My eyes continued roaming the paper, but I couldn't think of what to write. There was too much going on inside my head that I couldn't focus on the task I was given.

By the end of class, I still had nothing written down. I felt hopeless. We had to give the teacher our papers when we walked out and I shamefully handed it to her, my name being the only thing on it.

"I-I'm sorry, I couldn't write today."

"You couldn't write? Why?" She questioned, not usually having problems with me.

"I-I just couldn't," I spoke, and suddenly, tears were building in my eyes and my throat was closing. "Have a nice day."

I quickly sped away towards Hyunjin who was waiting for me so we could walk to our next class together. I kept my head down so he wouldn't notice anything. We walked down the hall but I wasn't able to see anything.

I grasped his arm as I began to let the tears free. He looked over and I felt his hand grasp my hand that was holding onto him. He spoke calmly to me as we continued walking. All the way to the band room, I hid my face behind my books.

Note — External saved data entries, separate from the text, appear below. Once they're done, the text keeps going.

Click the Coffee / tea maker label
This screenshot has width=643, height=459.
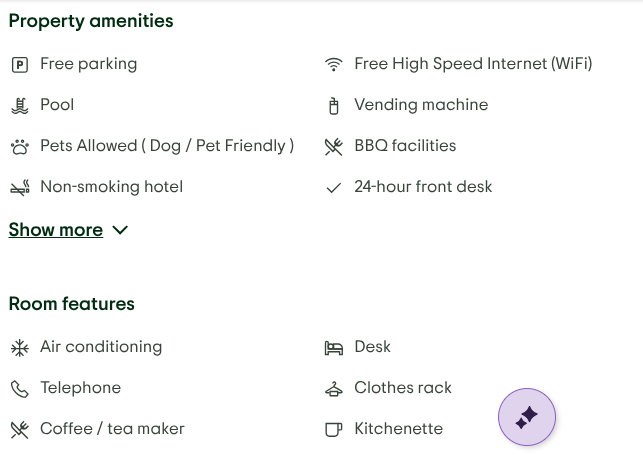coord(112,429)
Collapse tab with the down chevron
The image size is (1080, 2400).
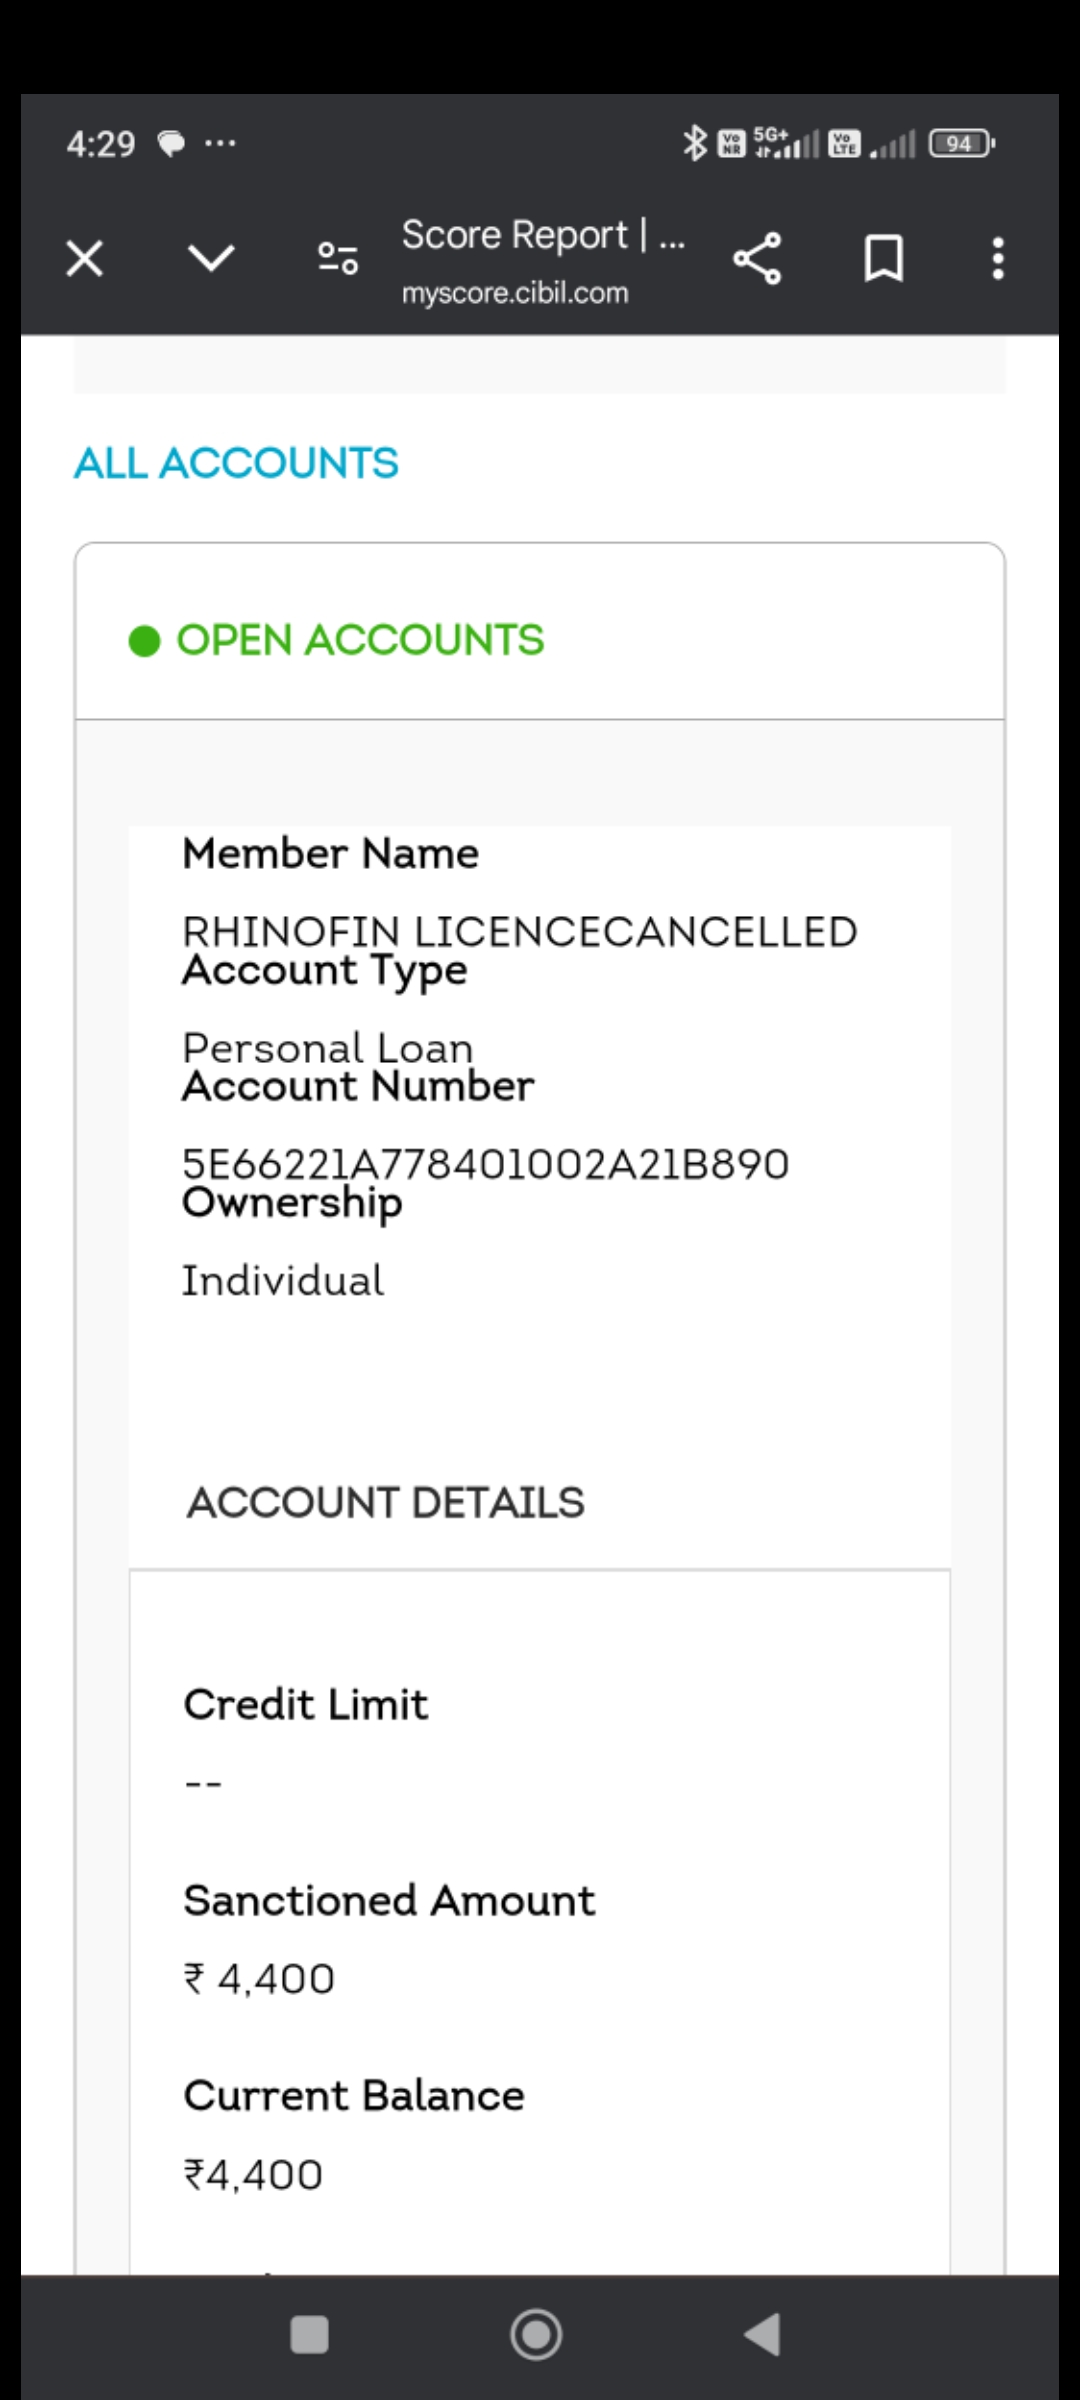[211, 259]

"Just breathe, Sung," he said, continuing to turn around a corner.

As soon as we reached the instrument room, he let me set my stuff down and pulled me into a hug. I held in as many sobs as I could, knowing there were people around us.

"It's okay, it's okay," he said, patting my back and letting me calm myself down.

He left the room so I could both get my instruments. I still had red streak marks down my face and I lowered my head so I wouldn't be questioned about it.

Minho was already in his seat and that had me a bit panicked. I didn't want him to question why I was crying, because honestly, I didn't know why. Luckily, Chris sat in between us.

While our band instructor was talking, Minho called me over to sit next to him since we were on the same part. I agreed even though I knew my eyes were still red.

"I like your hair today, it looks really nice," he smiled before holding up his instrument to play the part.

"Thanks," I say, doing the same. I won't lie, the compliment did make my day a tiny bit better.

-

Once I got home, I laid on my bed. The ride home wasn't as bad since I had talked to Jeongin the whole time. Now, I was alone... and it sucked.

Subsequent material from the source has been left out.